*TASK BRIEF:*
Look through the data below. Show each line where the string "Instagram" occurs.

━━━ MATERIAL SUPPLIED

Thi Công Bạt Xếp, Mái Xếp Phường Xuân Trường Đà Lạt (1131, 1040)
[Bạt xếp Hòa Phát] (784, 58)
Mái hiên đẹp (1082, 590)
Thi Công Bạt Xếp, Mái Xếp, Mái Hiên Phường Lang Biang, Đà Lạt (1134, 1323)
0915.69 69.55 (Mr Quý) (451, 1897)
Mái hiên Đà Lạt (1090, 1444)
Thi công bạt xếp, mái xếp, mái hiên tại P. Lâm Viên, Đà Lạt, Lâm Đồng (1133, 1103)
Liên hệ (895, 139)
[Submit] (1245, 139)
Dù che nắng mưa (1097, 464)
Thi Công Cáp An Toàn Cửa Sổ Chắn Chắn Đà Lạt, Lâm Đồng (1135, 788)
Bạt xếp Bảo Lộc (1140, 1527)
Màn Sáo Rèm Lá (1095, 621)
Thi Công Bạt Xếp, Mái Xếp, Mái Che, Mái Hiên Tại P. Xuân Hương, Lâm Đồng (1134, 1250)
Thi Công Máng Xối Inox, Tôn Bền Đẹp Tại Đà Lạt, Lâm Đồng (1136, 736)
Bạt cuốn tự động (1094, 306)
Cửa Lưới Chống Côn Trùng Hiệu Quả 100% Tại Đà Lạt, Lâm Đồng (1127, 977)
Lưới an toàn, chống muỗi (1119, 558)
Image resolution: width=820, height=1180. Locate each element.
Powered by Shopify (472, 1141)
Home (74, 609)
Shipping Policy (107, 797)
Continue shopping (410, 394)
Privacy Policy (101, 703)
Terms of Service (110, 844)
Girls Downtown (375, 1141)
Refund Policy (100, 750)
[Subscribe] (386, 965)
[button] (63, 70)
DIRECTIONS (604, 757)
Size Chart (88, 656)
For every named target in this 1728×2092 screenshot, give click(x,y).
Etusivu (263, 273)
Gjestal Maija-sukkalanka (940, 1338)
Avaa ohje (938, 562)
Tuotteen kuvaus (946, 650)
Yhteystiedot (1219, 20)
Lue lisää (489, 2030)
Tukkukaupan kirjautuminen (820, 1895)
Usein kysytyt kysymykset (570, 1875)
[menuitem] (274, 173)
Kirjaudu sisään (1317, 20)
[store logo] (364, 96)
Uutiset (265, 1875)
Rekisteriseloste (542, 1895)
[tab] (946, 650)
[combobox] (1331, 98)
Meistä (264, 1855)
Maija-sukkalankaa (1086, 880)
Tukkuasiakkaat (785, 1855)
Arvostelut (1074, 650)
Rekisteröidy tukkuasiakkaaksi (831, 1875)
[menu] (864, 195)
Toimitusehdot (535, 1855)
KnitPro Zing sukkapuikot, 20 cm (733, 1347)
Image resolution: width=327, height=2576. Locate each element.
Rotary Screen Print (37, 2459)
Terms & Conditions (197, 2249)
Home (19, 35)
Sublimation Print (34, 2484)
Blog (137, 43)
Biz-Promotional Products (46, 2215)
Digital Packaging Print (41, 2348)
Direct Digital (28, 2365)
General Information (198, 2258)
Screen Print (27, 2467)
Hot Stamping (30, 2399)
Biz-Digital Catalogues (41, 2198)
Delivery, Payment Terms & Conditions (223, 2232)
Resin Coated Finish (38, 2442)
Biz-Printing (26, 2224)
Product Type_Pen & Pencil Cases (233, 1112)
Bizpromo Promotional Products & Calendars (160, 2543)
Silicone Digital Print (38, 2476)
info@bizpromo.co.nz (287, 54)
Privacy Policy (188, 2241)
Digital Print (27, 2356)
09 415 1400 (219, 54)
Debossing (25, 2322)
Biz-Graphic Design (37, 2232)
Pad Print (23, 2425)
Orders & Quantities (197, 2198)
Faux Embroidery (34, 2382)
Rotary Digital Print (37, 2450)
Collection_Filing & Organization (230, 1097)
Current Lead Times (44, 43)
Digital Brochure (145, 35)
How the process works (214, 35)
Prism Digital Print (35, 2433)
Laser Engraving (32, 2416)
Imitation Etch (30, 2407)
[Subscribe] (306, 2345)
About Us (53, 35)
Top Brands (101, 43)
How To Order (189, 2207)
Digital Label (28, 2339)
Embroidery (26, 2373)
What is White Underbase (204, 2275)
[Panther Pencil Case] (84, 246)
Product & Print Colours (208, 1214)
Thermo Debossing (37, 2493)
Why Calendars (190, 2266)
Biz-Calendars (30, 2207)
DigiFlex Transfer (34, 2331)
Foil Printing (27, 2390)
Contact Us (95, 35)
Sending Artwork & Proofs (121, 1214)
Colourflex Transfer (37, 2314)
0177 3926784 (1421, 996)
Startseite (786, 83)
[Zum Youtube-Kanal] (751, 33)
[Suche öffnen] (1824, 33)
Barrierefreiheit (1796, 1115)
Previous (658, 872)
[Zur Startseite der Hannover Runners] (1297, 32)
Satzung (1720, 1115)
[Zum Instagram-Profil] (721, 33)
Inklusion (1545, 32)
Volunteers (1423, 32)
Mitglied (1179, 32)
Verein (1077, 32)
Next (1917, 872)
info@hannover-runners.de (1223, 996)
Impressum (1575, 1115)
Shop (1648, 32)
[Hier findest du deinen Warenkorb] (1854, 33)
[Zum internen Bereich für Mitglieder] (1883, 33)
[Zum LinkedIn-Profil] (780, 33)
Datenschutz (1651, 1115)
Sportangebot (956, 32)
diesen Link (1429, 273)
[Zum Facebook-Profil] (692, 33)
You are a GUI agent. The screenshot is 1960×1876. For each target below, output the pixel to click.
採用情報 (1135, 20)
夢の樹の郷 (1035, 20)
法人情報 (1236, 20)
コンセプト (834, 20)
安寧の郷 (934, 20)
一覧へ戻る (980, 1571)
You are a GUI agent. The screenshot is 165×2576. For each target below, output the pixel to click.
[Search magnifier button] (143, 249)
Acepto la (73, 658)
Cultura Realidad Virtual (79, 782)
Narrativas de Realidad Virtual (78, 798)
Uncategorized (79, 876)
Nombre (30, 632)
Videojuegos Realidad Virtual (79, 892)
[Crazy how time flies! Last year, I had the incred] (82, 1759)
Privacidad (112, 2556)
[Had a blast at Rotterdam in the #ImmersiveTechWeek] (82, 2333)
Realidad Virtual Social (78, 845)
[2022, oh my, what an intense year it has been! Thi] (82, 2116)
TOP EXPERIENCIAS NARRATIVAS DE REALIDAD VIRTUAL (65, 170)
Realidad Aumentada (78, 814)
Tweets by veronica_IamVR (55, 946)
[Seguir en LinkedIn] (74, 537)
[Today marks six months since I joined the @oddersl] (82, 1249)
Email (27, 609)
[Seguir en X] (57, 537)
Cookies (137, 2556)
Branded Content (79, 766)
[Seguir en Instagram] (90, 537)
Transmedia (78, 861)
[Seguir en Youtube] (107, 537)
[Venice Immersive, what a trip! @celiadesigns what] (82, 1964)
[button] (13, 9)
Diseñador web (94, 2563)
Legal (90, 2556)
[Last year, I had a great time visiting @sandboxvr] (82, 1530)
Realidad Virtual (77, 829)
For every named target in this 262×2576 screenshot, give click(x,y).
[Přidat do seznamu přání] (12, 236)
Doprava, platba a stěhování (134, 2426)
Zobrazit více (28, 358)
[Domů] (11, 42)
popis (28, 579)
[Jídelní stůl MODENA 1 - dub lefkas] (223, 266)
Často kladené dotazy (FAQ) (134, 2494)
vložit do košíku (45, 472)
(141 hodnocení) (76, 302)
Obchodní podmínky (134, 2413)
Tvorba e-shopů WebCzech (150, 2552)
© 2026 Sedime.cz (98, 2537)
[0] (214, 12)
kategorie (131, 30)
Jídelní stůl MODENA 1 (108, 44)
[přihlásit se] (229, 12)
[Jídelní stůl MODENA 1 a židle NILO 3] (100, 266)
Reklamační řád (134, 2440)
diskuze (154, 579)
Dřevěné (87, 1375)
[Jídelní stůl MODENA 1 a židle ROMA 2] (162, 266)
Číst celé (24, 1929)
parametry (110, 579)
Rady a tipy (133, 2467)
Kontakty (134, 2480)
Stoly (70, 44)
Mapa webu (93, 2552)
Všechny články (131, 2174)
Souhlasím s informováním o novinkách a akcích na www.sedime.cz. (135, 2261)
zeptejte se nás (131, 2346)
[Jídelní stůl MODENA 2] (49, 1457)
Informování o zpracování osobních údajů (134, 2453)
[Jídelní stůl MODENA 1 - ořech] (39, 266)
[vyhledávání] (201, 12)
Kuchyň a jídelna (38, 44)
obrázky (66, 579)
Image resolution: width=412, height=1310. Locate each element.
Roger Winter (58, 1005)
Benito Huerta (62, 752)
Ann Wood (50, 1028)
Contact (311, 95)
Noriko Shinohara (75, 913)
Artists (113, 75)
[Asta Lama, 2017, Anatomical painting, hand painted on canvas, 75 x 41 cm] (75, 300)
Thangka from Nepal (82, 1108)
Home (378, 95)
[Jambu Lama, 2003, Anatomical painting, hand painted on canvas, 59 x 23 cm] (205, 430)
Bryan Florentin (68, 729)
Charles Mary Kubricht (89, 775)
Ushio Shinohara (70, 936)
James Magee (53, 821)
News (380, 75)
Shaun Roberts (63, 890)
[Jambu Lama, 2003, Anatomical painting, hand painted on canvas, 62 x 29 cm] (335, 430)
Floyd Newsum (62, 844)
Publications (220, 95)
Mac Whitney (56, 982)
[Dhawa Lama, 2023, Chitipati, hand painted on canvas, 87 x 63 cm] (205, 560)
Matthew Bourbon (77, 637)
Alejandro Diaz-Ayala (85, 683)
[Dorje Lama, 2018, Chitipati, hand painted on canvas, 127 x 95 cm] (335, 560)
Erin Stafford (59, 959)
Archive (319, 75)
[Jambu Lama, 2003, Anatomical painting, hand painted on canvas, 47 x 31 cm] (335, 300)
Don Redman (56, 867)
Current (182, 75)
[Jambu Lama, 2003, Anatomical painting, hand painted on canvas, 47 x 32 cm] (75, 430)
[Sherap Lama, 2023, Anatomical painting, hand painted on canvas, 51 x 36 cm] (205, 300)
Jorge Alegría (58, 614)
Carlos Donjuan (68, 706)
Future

━━━━━━

*EXERCISE OUTPUT:*
[Zum Instagram-Profil] (721, 33)
[Seguir en Instagram] (90, 537)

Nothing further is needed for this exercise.